┏━━

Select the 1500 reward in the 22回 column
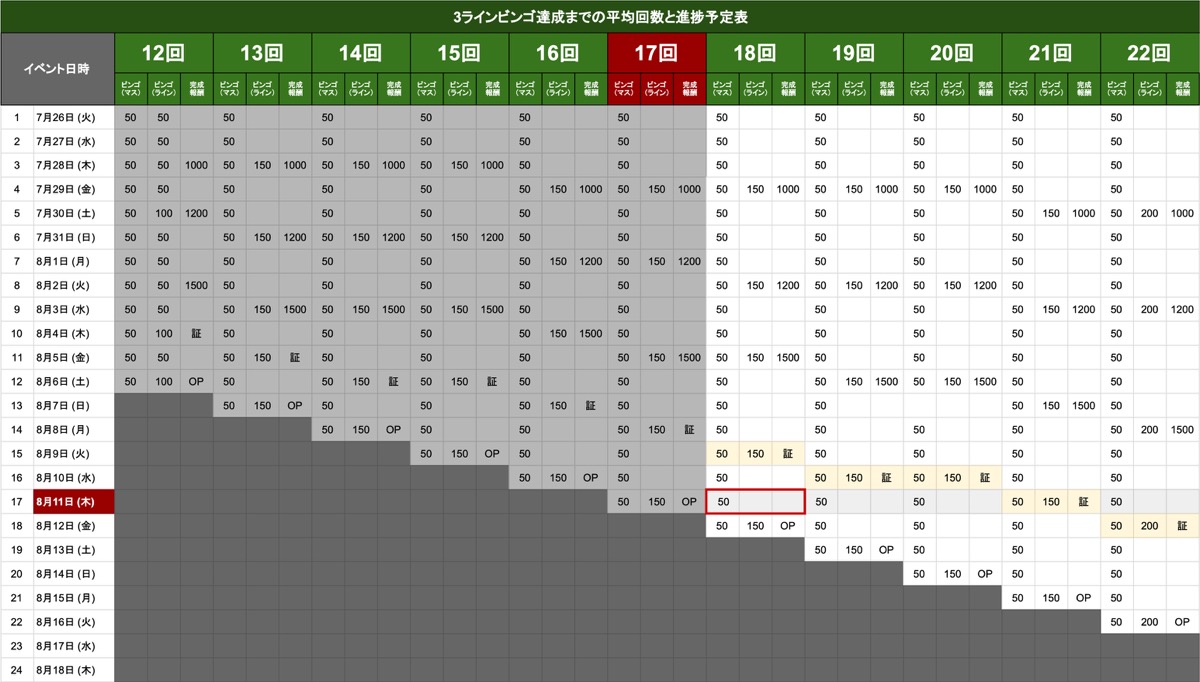The image size is (1200, 682). (x=1182, y=429)
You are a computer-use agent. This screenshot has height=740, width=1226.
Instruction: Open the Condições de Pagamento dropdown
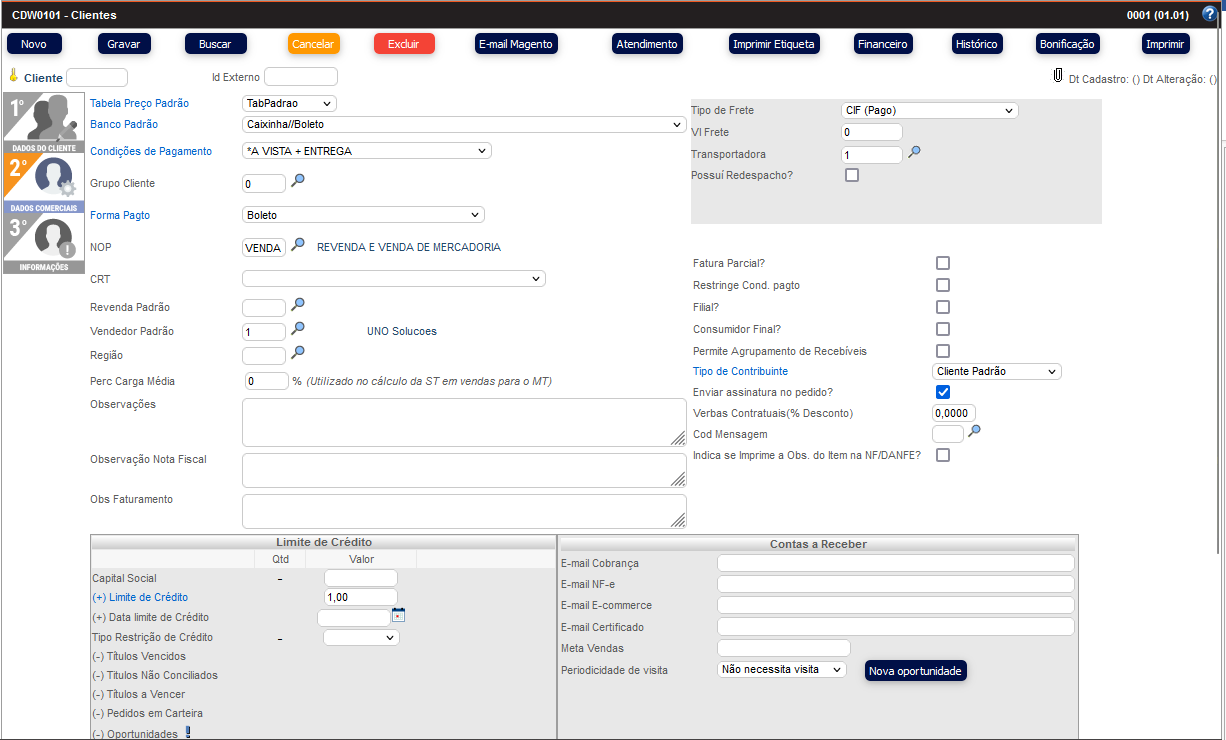(367, 151)
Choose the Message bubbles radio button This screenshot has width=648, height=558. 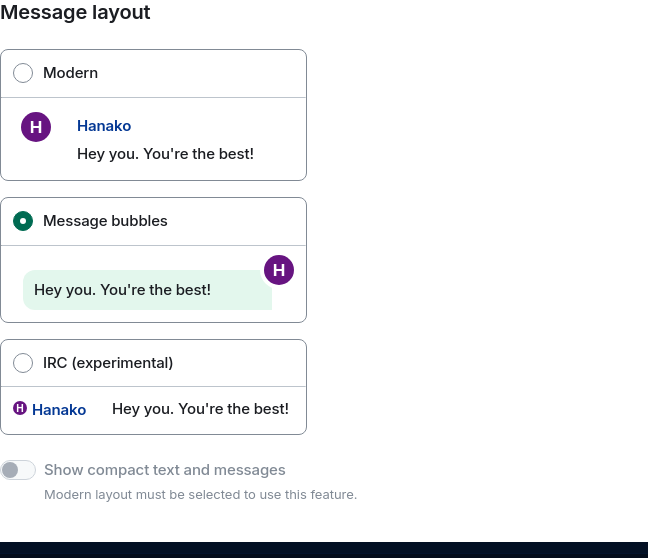coord(23,221)
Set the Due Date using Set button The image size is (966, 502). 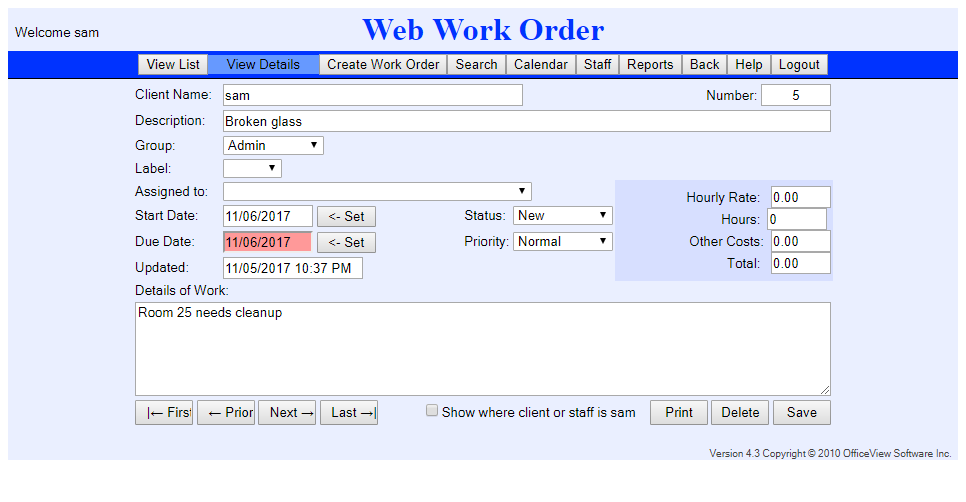point(346,242)
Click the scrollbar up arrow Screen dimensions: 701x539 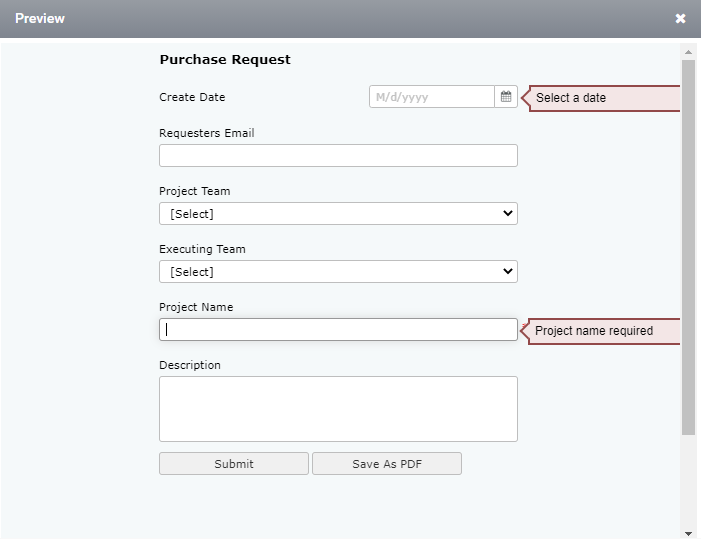tap(688, 52)
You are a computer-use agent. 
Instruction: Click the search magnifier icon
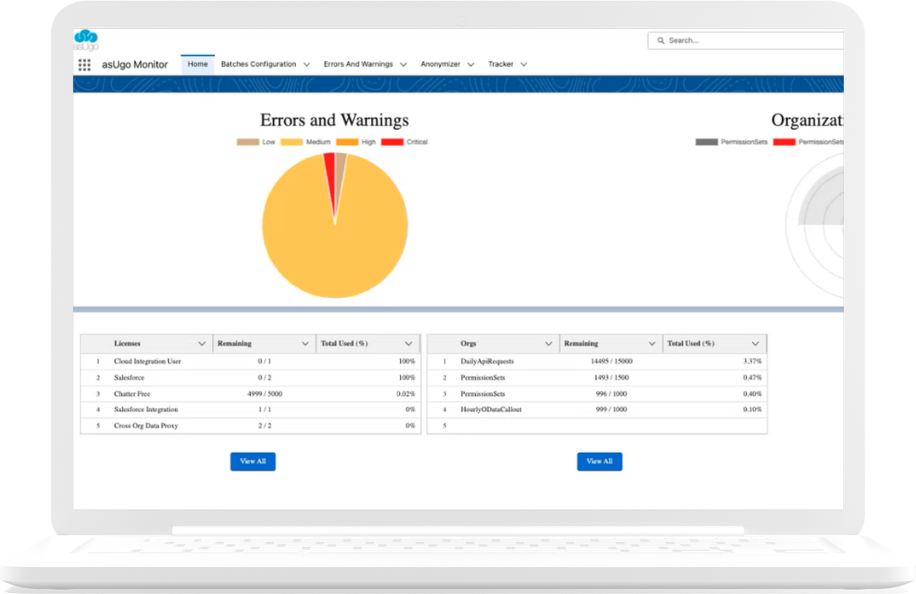click(x=660, y=40)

┗━━

_WORK TO BE COMPLETED_
For each line above that contains the word "computer", give the line as it is written.

_SOLUTION FOR THIS EXERCISE_
You are a computer-use agent. This screenshot has height=740, width=1226.
You are a computer-use agent. 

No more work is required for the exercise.